Now you don’t need to be an Einstein-level genius to figure out that something more closely related to natural language would probably be easier for the LLM to ingest, given that LLMs are mostly trained on natural language. This was how the idea to use natural language or at least something somewhat resembling natural language was born.
The Solution #
The concrete solution is process I called “Naturalization”. Before getting deeper into how the process works, I’ll briefly describe the design goals I had.
- Reproducible: The same JSON input ingested twice needs to yield the same result every time.
- Safe Defaults: The implementation can be specifically optimized for certain keys or structures that are expected to be in the JSON, BUT every possible JSON needs to yield a somewhat useful output.

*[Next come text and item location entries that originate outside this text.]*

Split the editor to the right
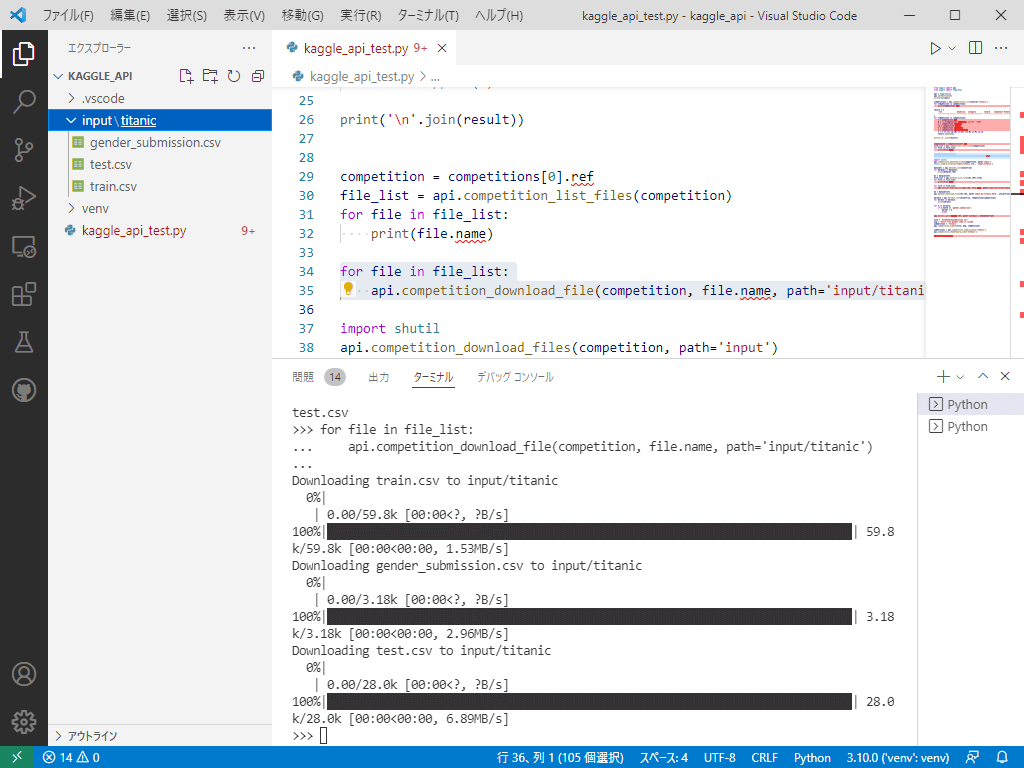The height and width of the screenshot is (768, 1024). point(974,47)
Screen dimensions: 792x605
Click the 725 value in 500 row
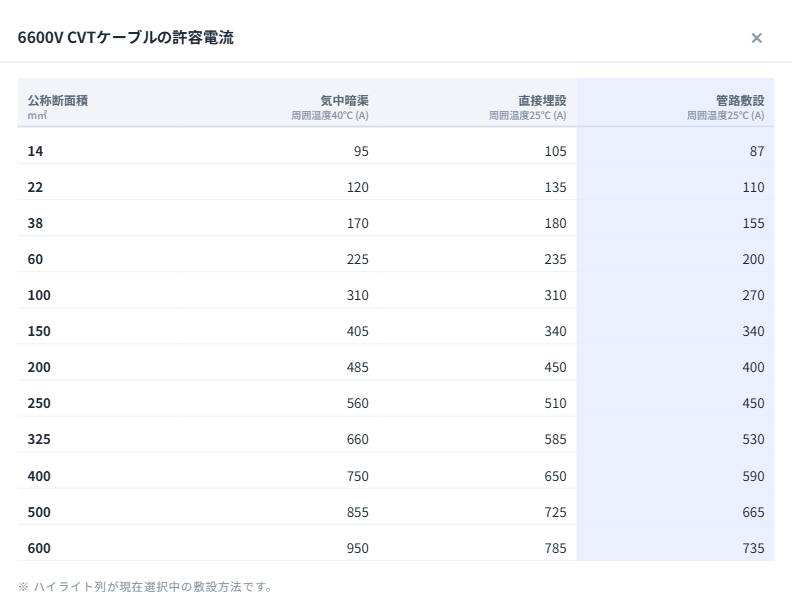point(556,512)

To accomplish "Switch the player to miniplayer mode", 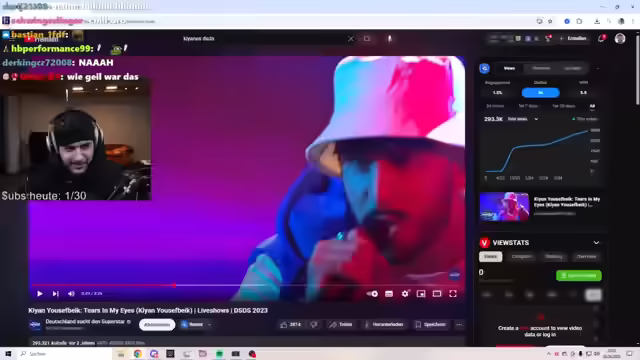I will (x=421, y=293).
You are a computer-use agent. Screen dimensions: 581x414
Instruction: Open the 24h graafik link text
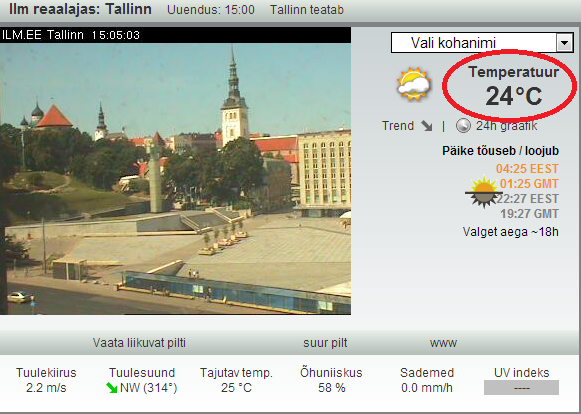pos(506,126)
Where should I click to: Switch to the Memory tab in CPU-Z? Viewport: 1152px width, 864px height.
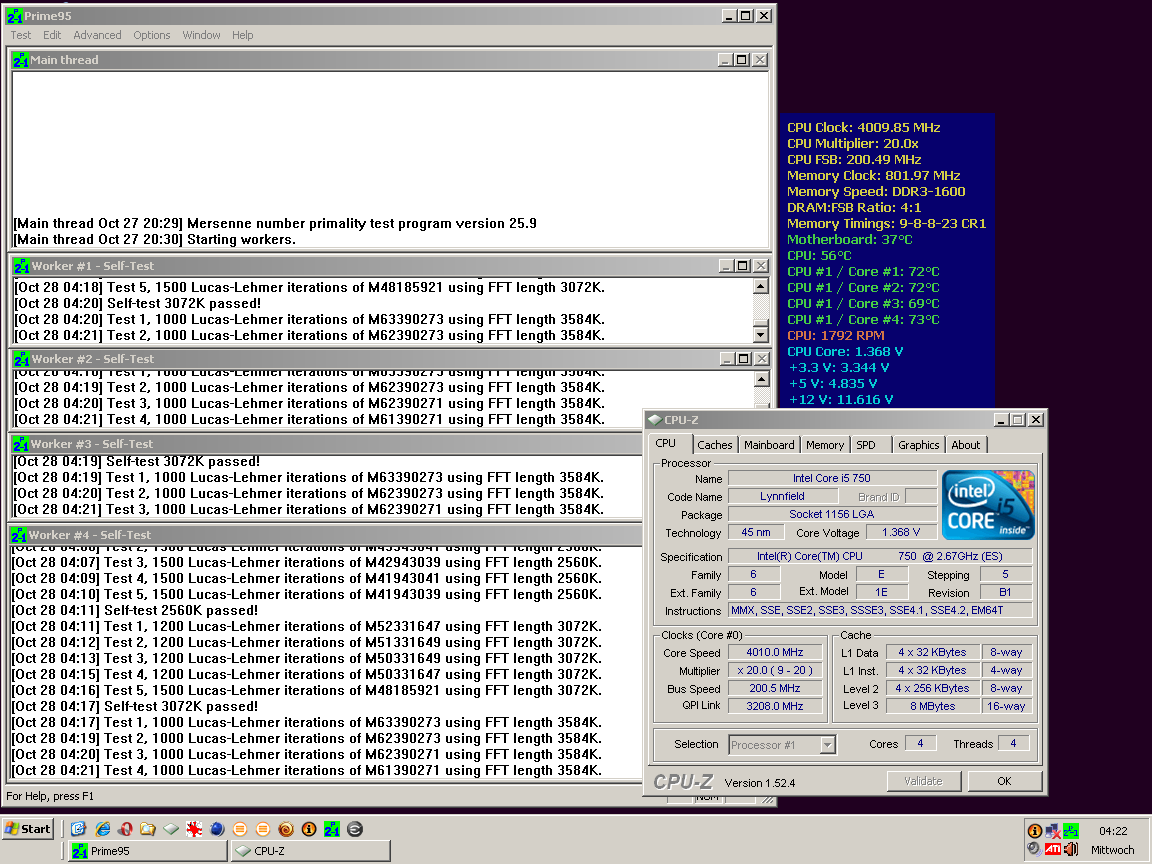pyautogui.click(x=825, y=445)
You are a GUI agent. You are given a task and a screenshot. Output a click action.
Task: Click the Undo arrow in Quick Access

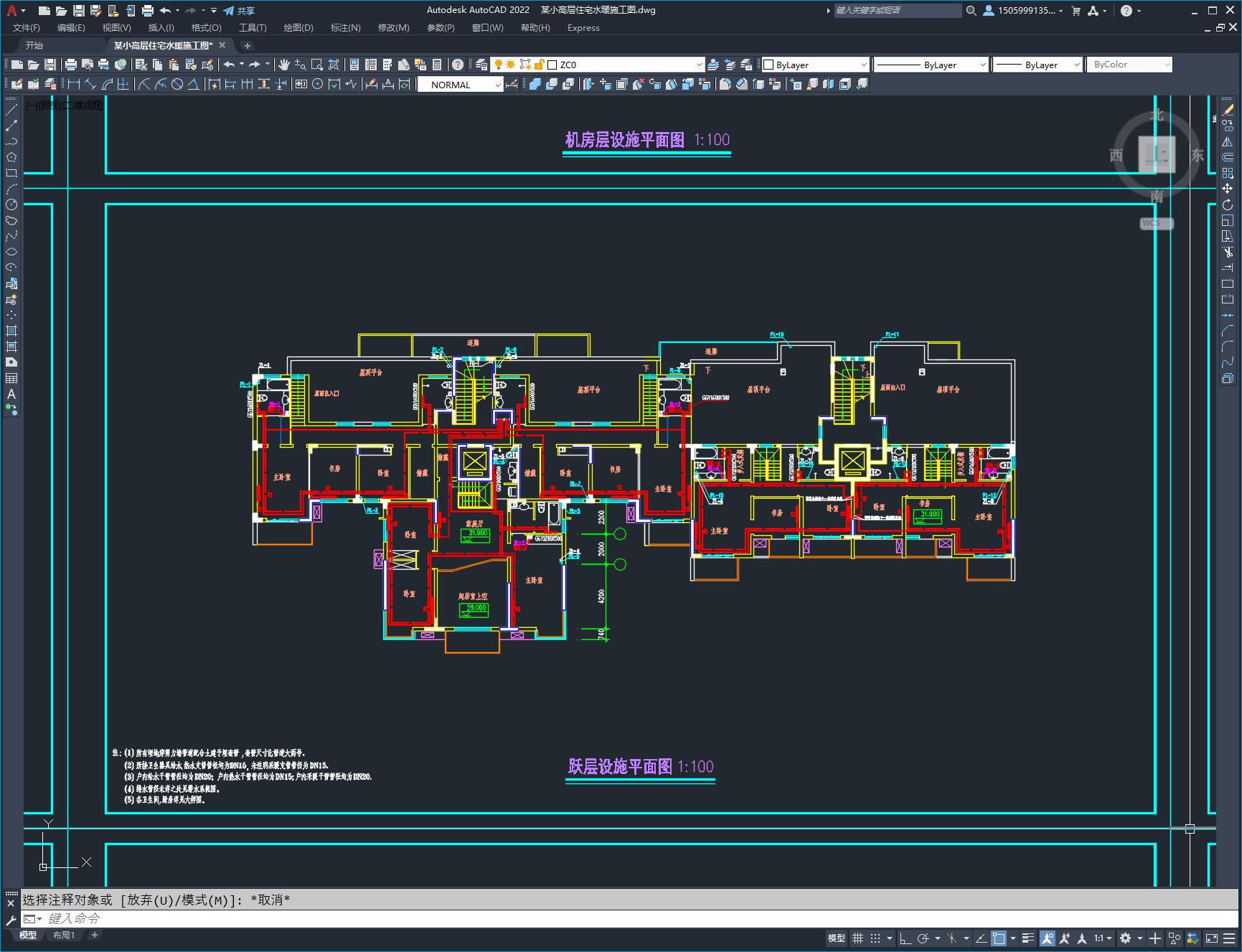165,11
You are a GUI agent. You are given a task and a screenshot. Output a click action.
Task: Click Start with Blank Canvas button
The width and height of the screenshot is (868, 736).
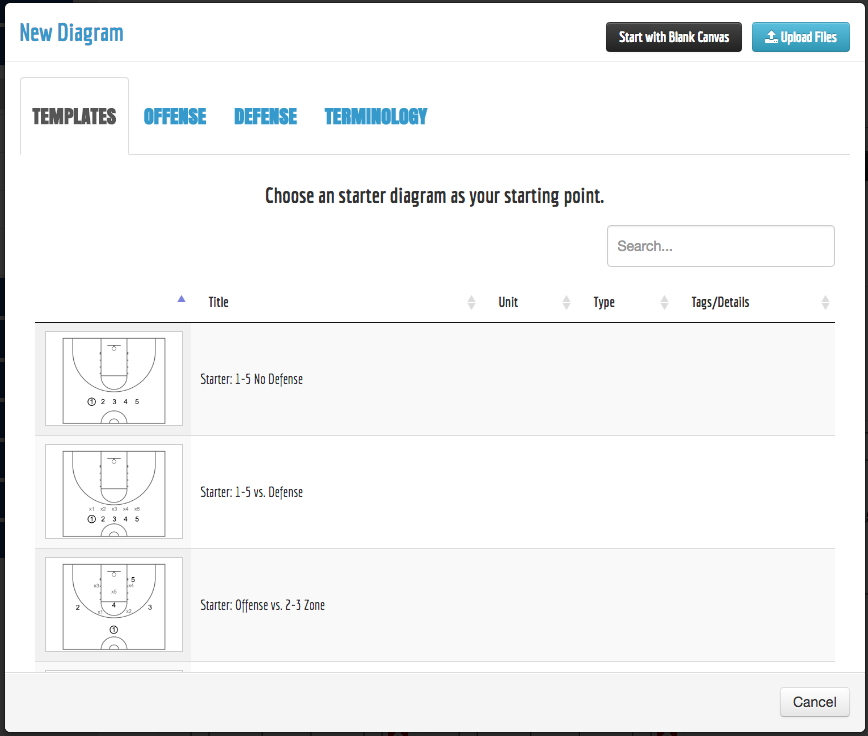(x=673, y=37)
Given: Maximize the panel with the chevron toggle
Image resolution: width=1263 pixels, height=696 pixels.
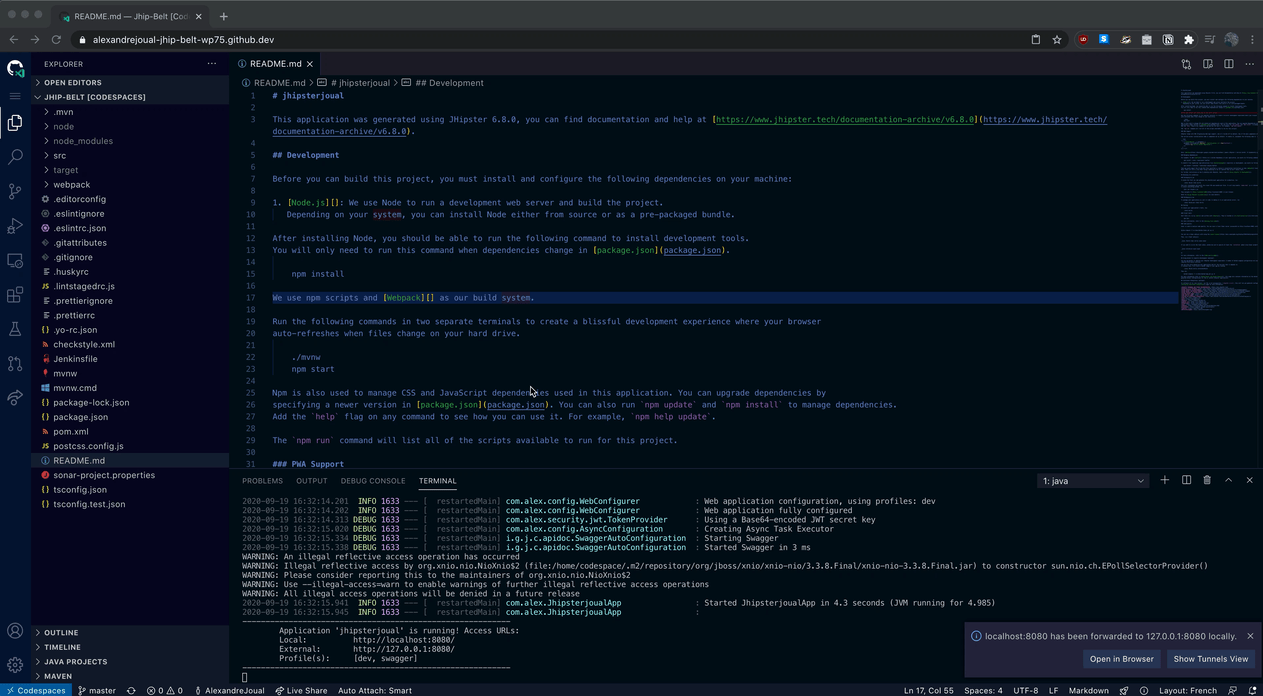Looking at the screenshot, I should (1228, 480).

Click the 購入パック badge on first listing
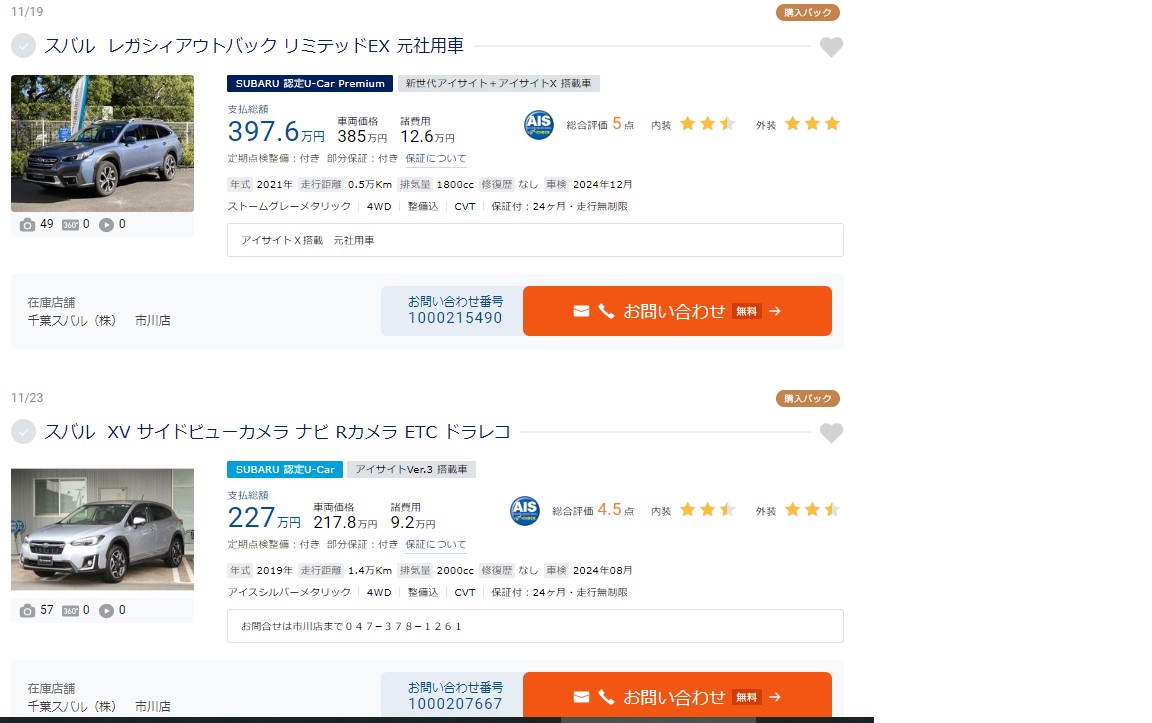(x=807, y=12)
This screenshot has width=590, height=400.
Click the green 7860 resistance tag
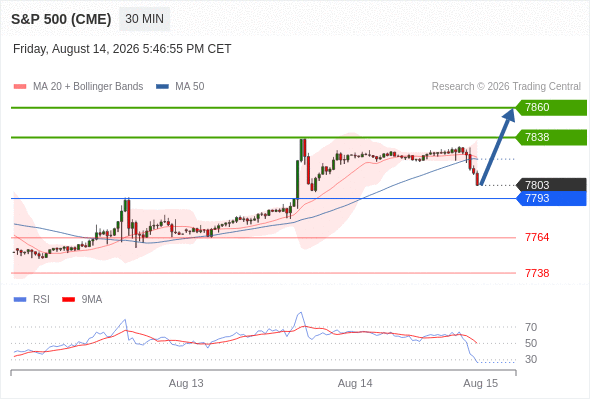[x=551, y=108]
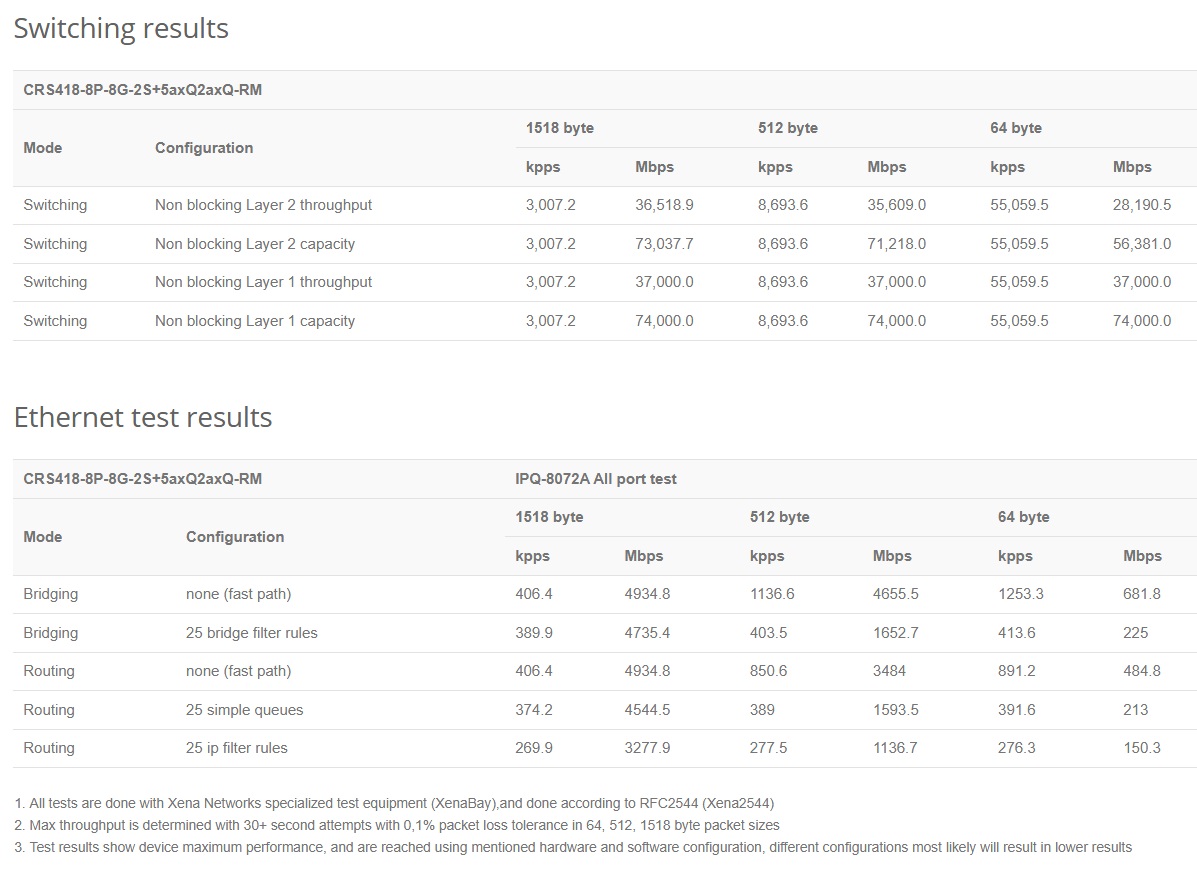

- Easy to Adapt/Improve: As this is an iterative process, the process needs easily improvable and adaptable.
How the Algorithm Works #
-
Recursive Descent The routine walks each dictionary (and sub-dictionary) in turn. At every level it looks for a primary identifier—for instance a SHA-256 hash—and starts forming a sentence around it.
-
Headline Construction
- If a known identifier such as
"sha256"is found, the sentence begins:The sample with SHA-256 <hash> - For unfamiliar keys, the headline defaults to
has <key_name>.
- If a known identifier such as
-
Recursive Expansion Remaining keys are processed one by one, each time appending to—or nesting under—the current headline. In the simple example:
{ "sha256": "de34da69219e4da77015469778509fc15cb412a8f3c808124eed7a7725c519a0", "family": "LummaStealer" }the algorithm
- detects the hash as the identifier, producing the opening clause;
- then encounters
"family"and applies the default rulehas family; - finally combines both fragments with the value to yield:
The sample with SHA-256 de34da69219e4da77015469778509fc15cb412a8f3c808124eed7a7725c519a0 has family LummaStealer.
Conclusion #
Now you know, why I built the process of Naturalization, why and in which cases the problems I encountered will apply to you and if so, you have an idea how to tackle them.